━━━━━ TEXTAUSSCHNITT

Dem neuen Landesteil Mecklenburg-Schwerin wurde im Vertrag innenpolitisch eine weitgehende Vorrangstellung zugewiesen. Im Niedersächsischen Reichskreis war der mecklenburgische Gesamtstaat weiterhin mit 4 Stimmen vertreten, von denen fortan Mecklenburg-Schwerin 3 und Mecklenburg-Strelitz 1 Stimme besaßen.

Zwischen beiden Landesteilen von Mecklenburg-Strelitz lag Mecklenburg-Schwerin in seiner ganzen Breite, wodurch eine Zentralverwaltung für das Fürstentums von dort aus sehr schwierig wurde. Daher blieb zunächst auf dem Domhof Ratzeburg eine fast völlig selbständige Verwaltung bestehen, die später nach Schönberg umzog. Das Bistum wurde nicht einverleibt, sondern behielt seine von Strelitz getrennten Behörden. Das Fürstentum Ratzeburg wurde in drei Ämter aufgeteilt: Schönberg und Stove, die zum bischöflichen Tafelgut gehört hatten, und Schlagsdorf, das die verstreuten Kapiteldörfer umfasste. Das Bistum hatte schon nach der Säkularisation unter weltlicher Herrschaft seine Eigenständigkeit bewahrt. Schonend wurden die alten Verhältnisse in die neue Zeit übergeleitet.

━━━━━━━━━━

(IHRE AUFGABEN):
1 > Prüfen Sie, ob die folgenden Aussagen mit dem Textausschnitt übereinstimmen: (a) Im Niedersächsischen Reichskreis besaß Mecklenburg-Strelitz fortan 3 Stimmen. (b) Das Bistum wurde einverleibt und verlor seine eigenen Behörden. (c) Das Amt Schlagsdorf umfasste die verstreuten Kapiteldörfer. Antworten Sie jeweils mit Ja oder Nein, und belegen Sie Ihre Antwort mit einem wörtlichen Zitat.
2 > Wohin zog die Verwaltung vom Domhof Ratzeburg laut dem Textausschnitt später um?
3 > Schreiben Sie aus dem Textausschnitt den Abschnitt von „Dem neuen Landesteil“ bis einschließlich „1 Stimme besaßen.“ wortgetreu ab.

━━━━━ EXTRAHIERTE DATEN

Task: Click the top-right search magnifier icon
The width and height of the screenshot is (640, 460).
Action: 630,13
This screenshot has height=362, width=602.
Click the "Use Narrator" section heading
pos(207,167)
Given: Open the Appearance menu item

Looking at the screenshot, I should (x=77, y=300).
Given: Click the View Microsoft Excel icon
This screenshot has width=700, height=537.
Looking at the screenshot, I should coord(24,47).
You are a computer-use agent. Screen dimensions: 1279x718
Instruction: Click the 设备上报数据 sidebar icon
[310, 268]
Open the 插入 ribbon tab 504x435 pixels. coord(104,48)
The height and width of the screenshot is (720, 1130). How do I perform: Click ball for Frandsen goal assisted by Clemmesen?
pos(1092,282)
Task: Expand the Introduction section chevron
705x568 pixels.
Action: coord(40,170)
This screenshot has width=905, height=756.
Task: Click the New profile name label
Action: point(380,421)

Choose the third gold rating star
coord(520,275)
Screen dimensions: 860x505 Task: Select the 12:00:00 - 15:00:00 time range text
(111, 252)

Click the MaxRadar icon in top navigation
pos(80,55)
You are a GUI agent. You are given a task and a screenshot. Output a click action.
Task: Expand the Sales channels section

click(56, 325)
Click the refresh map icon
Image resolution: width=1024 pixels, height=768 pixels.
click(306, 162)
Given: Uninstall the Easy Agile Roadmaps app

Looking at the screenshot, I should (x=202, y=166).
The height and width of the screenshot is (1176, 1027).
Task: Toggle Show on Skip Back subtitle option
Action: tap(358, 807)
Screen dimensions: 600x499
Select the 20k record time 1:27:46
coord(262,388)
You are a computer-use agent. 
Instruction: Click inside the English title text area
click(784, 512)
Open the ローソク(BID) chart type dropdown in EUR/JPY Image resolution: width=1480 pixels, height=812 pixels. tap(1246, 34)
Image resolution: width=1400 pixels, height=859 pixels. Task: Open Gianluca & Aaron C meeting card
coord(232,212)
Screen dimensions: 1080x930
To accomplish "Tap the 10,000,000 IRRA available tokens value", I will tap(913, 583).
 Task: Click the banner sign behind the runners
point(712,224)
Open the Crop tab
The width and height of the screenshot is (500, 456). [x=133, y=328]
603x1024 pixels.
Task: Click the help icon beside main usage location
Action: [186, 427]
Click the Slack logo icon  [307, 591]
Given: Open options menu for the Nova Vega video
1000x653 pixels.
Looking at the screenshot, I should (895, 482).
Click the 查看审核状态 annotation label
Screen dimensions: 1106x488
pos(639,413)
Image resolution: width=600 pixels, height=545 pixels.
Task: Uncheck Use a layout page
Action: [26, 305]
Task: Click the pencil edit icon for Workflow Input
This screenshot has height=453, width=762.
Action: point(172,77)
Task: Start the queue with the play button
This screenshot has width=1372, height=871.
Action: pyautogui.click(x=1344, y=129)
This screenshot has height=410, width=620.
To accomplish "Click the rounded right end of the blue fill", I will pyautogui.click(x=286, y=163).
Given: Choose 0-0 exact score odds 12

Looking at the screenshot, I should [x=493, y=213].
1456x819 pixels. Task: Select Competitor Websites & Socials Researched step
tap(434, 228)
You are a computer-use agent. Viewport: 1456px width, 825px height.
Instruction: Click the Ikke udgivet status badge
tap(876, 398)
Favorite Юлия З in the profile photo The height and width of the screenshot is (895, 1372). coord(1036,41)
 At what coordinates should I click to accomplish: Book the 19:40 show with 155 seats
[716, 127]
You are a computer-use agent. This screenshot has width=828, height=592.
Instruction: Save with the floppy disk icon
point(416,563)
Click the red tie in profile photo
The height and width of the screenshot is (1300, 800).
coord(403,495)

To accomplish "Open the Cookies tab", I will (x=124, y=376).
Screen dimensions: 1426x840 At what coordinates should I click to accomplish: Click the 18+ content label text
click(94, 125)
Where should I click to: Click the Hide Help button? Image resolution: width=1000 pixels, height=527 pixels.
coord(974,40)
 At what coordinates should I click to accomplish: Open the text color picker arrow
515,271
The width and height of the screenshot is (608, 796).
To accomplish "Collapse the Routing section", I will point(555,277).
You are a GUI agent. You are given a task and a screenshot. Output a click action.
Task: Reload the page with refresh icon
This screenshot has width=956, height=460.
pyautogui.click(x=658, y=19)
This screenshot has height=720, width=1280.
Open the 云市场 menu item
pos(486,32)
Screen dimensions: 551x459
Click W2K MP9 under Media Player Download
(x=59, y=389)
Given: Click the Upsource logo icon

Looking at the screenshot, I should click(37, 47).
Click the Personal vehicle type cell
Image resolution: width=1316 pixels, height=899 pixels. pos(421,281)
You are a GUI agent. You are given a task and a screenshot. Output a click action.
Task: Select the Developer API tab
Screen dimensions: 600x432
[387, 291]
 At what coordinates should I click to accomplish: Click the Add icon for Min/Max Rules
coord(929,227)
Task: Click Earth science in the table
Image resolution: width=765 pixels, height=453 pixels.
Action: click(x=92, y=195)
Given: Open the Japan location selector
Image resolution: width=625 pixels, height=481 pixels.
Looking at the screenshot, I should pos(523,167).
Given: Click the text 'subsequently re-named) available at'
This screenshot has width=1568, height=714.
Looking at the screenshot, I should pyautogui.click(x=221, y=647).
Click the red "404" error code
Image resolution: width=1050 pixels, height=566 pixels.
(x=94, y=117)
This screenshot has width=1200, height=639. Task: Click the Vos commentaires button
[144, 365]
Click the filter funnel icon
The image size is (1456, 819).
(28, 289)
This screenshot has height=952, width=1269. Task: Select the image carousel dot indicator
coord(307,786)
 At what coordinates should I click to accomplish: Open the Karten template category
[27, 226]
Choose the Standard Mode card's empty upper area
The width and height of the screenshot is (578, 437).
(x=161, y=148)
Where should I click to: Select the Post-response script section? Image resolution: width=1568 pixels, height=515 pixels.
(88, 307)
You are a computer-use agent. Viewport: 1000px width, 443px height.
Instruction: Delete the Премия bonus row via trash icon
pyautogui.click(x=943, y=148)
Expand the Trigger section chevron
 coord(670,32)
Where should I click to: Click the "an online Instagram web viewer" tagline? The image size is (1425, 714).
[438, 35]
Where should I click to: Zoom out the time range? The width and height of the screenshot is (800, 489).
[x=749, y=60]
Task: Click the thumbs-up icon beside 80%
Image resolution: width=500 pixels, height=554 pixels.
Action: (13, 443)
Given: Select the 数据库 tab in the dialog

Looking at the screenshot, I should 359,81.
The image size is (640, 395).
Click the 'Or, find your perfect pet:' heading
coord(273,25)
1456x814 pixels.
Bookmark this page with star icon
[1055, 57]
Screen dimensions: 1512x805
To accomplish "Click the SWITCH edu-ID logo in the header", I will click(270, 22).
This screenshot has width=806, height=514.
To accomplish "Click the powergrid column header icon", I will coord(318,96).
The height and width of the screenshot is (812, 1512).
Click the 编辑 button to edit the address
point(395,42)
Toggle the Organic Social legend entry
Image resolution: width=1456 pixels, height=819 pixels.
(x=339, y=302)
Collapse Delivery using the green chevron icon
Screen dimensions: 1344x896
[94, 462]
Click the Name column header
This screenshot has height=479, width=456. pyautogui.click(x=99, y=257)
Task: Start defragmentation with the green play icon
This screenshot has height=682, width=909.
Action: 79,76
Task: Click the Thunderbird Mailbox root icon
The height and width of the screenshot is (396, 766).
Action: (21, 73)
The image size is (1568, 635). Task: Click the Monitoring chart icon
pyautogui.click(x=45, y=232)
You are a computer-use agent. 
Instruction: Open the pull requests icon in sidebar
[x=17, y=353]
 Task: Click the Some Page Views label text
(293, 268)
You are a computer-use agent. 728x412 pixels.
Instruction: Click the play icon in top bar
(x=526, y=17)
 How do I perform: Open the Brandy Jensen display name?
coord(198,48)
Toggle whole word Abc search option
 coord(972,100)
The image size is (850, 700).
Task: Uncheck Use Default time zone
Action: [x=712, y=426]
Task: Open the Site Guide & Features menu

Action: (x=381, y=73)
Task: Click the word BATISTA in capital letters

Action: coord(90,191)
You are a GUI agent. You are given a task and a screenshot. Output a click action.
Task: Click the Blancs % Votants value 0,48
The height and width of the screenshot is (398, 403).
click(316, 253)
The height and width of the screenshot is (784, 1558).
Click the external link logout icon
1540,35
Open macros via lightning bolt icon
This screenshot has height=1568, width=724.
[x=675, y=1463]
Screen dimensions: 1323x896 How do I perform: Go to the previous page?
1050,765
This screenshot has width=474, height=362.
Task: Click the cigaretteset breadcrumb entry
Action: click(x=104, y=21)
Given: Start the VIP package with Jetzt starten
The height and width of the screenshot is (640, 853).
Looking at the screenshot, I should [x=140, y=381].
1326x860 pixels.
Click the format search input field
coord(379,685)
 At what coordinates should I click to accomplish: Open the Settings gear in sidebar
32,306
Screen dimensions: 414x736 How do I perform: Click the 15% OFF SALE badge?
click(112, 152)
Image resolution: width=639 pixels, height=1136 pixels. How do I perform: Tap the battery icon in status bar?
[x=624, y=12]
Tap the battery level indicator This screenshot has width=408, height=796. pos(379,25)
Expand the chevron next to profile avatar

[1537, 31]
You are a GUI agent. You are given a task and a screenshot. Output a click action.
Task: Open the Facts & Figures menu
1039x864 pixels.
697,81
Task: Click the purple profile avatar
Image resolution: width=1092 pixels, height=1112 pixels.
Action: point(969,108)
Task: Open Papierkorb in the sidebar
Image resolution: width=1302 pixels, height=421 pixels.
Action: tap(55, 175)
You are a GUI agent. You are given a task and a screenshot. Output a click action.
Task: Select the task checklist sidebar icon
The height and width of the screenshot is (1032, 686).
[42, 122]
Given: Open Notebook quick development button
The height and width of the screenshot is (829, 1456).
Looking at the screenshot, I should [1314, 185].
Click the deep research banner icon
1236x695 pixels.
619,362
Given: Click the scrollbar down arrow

━━━━━━━━━━

(ERWARTETE ANTWORTEN):
1 >
(a) Nein: „von denen fortan Mecklenburg-Schwerin 3 und Mecklenburg-Strelitz 1 Stimme besaßen.“
(b) Nein: „Das Bistum wurde nicht einverleibt, sondern behielt seine von Strelitz getrennten Behörden.“
(c) Ja: „und Schlagsdorf, das die verstreuten Kapiteldörfer umfasste“

2 > Nach Schönberg.

3 >
Dem neuen Landesteil Mecklenburg-Schwerin wurde im Vertrag innenpolitisch eine weitgehende Vorrangstellung zugewiesen. Im Niedersächsischen Reichskreis war der mecklenburgische Gesamtstaat weiterhin mit 4 Stimmen vertreten, von denen fortan Mecklenburg-Schwerin 3 und Mecklenburg-Strelitz 1 Stimme besaßen.